Comment traiter Le Pen ?

Visiblement, Serge Moati avait dû réfléchir à cette question sans cesse rebattue depuis que le score du Front national a grimpé aux élections européennes de 1983 : comment aborder une rencontre avec Le Pen ? A la décharge de Moati, il faut bien avouer que les journalistes ou les hommes politiques n’ont guère trouvé de réponse efficace et qu’ils s’y sont souvent cassé les dents, à l’exception du face à face mémorable avec Bernard Tapie. A dire vrai, cet exemple montre que pour affronter Le Pen, il faut être au moins une aussi forte bête de scène que lui. Contrairement à ce qu’ont essayé certains journalistes, le présentateur de Ripostes avait visiblement fait le choix du débat « soft » dimanche 26 novembre, cela sans doute pour ne pas « victimiser » Le Pen. Oui, mais voilà : à utiliser cette voie, J.-M. Le Pen s’est fait un loisir d’apparaître en leader politique « comme les autres ». Pour un peu, on aurait donné au papy d’extrême droite l’image de la « force tranquille » ! D’autant qu’elle était servie sur un plateau par un Moati difficile à reconnaître.
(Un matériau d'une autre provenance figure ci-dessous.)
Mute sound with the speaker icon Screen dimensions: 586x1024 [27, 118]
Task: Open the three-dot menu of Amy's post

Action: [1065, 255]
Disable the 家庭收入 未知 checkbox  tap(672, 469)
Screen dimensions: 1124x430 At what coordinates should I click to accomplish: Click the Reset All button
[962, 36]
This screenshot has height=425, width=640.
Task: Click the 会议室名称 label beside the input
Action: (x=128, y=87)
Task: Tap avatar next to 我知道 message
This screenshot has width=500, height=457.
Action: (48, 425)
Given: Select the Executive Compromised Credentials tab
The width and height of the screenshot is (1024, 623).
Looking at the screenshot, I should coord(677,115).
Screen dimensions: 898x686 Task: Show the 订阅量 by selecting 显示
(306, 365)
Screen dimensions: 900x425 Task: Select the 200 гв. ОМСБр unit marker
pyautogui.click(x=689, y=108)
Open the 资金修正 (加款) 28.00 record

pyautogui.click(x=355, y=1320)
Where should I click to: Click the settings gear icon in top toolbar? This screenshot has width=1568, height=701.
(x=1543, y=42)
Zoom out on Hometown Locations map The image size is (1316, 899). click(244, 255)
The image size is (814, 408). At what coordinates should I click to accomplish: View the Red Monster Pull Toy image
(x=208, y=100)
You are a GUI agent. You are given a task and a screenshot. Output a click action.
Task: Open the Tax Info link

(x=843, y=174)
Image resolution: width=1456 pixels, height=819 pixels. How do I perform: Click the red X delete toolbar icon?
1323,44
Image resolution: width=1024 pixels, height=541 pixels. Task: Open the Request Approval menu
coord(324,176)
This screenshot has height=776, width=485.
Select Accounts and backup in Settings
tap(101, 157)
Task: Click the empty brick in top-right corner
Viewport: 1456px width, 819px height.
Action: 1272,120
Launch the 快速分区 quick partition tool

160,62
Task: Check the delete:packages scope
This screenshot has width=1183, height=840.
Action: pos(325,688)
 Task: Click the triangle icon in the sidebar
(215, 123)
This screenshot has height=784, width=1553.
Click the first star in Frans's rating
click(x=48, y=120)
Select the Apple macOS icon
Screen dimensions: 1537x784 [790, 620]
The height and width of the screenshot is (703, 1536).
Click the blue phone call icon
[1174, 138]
Bref. Revient l’éternel question : si on n’invite pas Le Pen, il se plaint de censure, si on l’agresse, il fait la victime, et si on agit comme avec un leader politique républicain ordinaire, il fait le paon devant ses admirateurs (et ceux qui pourraient le devenir), médusés.

Où est la riposte ?

Pour ajouter à la confusion de l’émission, les contradicteurs politiques choisis par S. Moati semblaient eux aussi comme sous influence du leader d’extrême droite, et la faiblesse de leur pugnacité faisait peine à voir. Il s’agissait de Maurice Leroy, Christiane Taubira ou encore Eric Raoult... Là aussi, on se dit que les contradicteurs auraient dû être choisis avec un peu plus d’habileté. Quand on lit les forums consacrés à cette soirée, on peut voir que les partisans de Le Pen ne s’y trompent pas, eux. Ils louent, pour la plupart, la déontologie journalistique de S. Moati ! Un comble pour un parti qui s’insurge contre le nombre, selon lui, trop élevé de journalistes juifs dans les médias... D’autres se félicitent que Le Pen ait pu s’exprimer aussi complètement et sans chausse-trappe. Un aficionado parle même d’émission pour une fois « véritablement démocratique ».

On s’en doutait déjà, mais n’importe qui ne peut pas interviewer Le Pen ou débattre avec lui. Sans pour autant lui réserver un « régime spécial », il est évident qu’interroger l’énergumène demande une connaissance parfaite de son programme, de son histoire et de ses propos. Ce n’est pourtant pas mission impossible. Après le 21 avril 2002, la plupart des journaux de la presse écrite, et même audiovisuelle, faisant pour une fois grandement œuvre de pédagogie, ont expliqué en long et en large ce que "Le Pen au pouvoir" pouvait signifier, notamment pour les ouvriers et employés. Alors, cher Monsieur Moati, que je respecte pourtant, plutôt que d’attendre le lendemain de premier tour pour enfin parler des frasques et relents nauséeux du Front national, mieux vaut aiguiser ses armes dès maintenant. Avant qu’il ne soit trop tard.